Primary mechanisms (ranked):

  1. Inflammation attenuation via NF-κB pathway suppression and downstream cytokines/COX-2/iNOS modulation
  2. Growth/survival signaling downshift (PI3K–Akt–mTOR and intersecting MAPK nodes; context- and model-dependent)
  3. Redox modulation (biphasic): antioxidant tone and inflammatory redox dampening at low exposure; pro-oxidant stress signaling at high concentration in tumor models (secondary)
  4. Mitochondria-linked intrinsic apoptosis and cell-cycle checkpoint control (often downstream of NF-κB/Akt/redox)
  5. Anti-invasive/anti-metastatic remodeling (EMT programs, MMPs, adhesion/invasion)
  6. Anti-angiogenic signaling (VEGF axis; endothelial migration/tube formation)
  7. Metabolic reprogramming pressure (HIF-1α/glycolysis programs; secondary, model-dependent)
  8. Microbiome–host signaling (barrier function, metabolite signaling, bile acid/SCFA context; indirect systemic mechanism)
  9. NRF2 antioxidant response activation in normal tissues with mixed implications in NRF2-addicted tumors (secondary)

Bioavailability / PK relevance: Oral bioavailability of intact parent anthocyanins is generally modest with rapid appearance and clearance; extensive phase-II metabolism (glucuronidation/sulfation/methylation) and prominent gut microbiota catabolism generate phenolic acid metabolites that may dominate systemic exposure. Local gastrointestinal exposures can be substantially higher than plasma levels, making “GI-local” mechanisms more plausible than “systemic parent-compound” mechanisms for many endpoints.

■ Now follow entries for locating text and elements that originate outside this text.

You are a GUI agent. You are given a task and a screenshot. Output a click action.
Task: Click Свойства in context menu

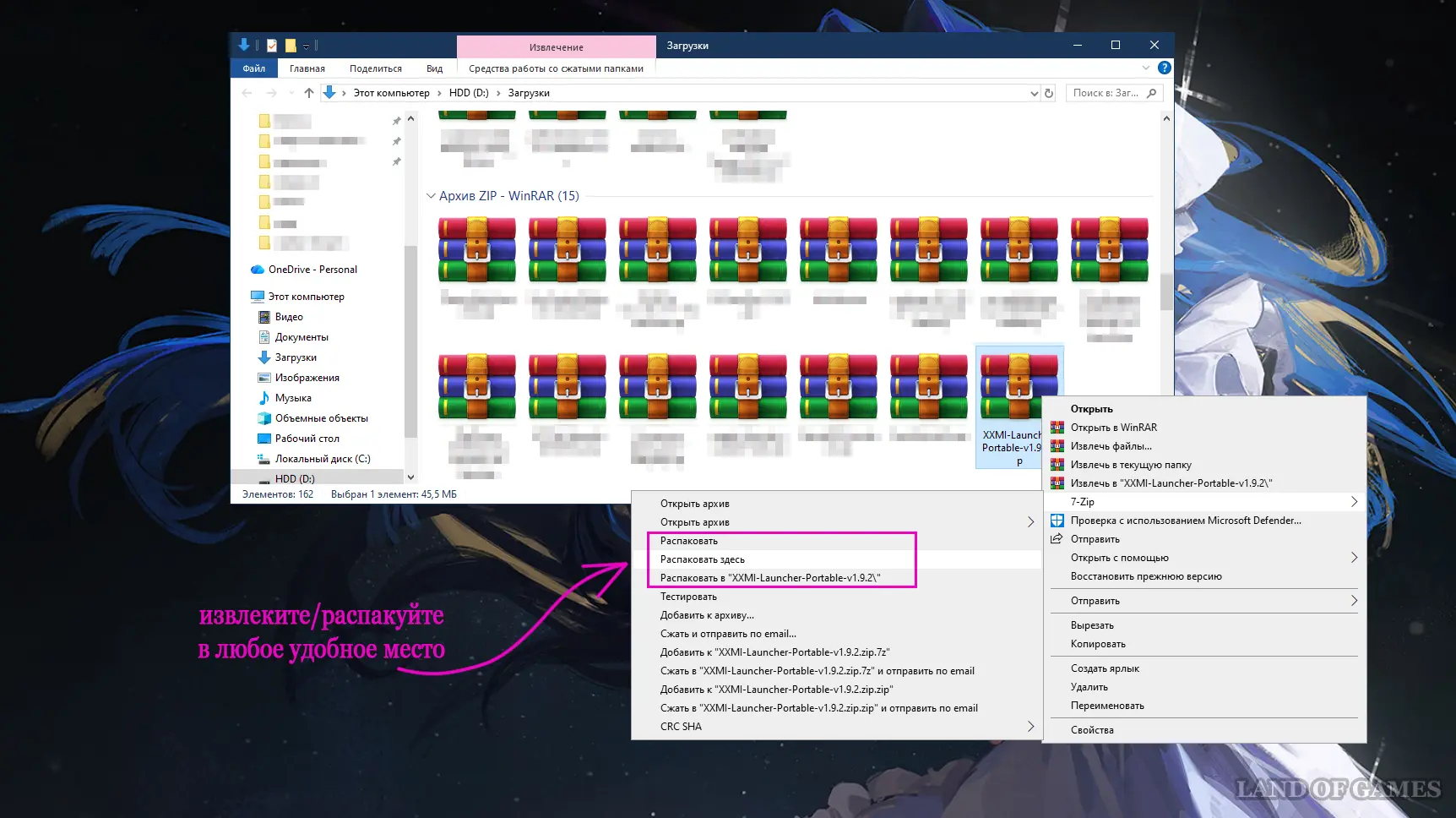point(1091,730)
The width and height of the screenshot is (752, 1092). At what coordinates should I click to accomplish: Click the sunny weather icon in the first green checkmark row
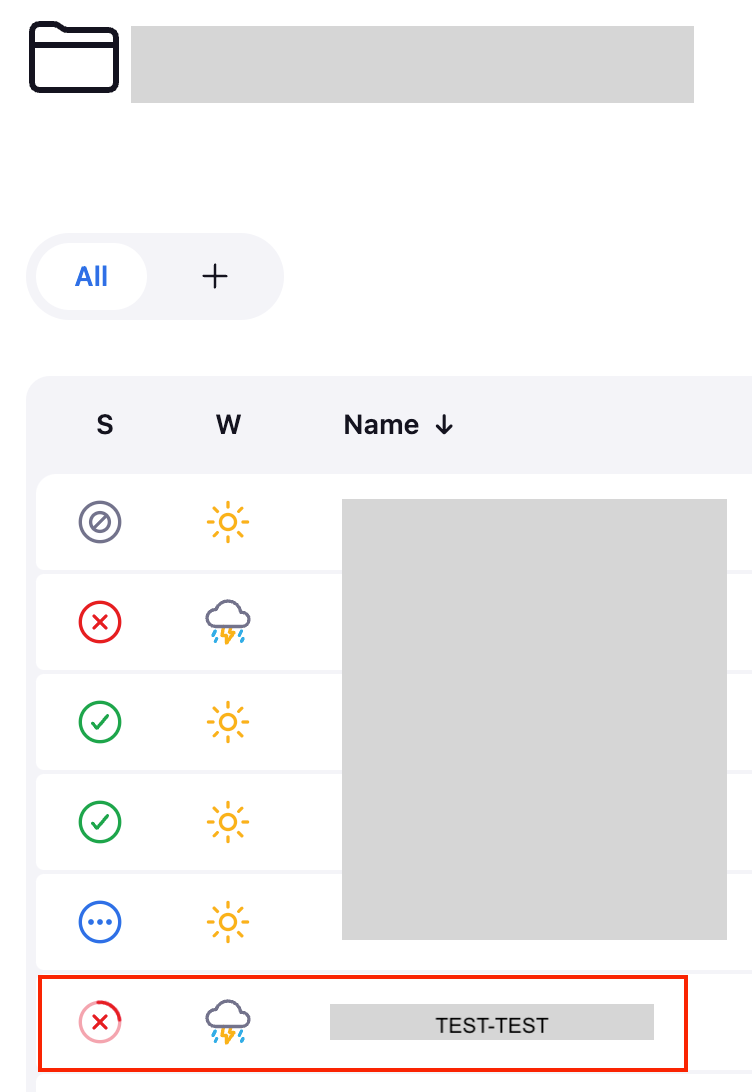228,722
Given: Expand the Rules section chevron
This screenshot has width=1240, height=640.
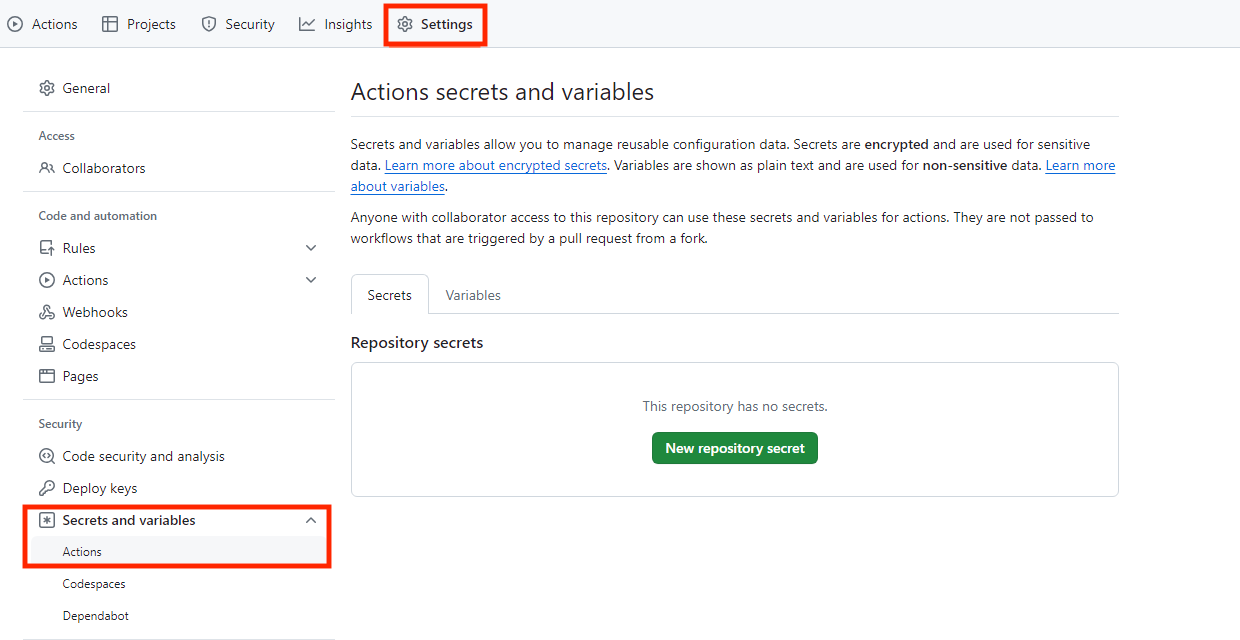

In-vitro vs systemic exposure relevance: Many anticancer in-vitro studies use ~10–100+ µM parent anthocyanins/extract equivalents, which often exceed achievable circulating parent anthocyanin concentrations after dietary intake; therefore, mechanistic claims that require high micromolar parent exposure should be treated as (high concentration only) unless supported by metabolite biology or GI-local relevance.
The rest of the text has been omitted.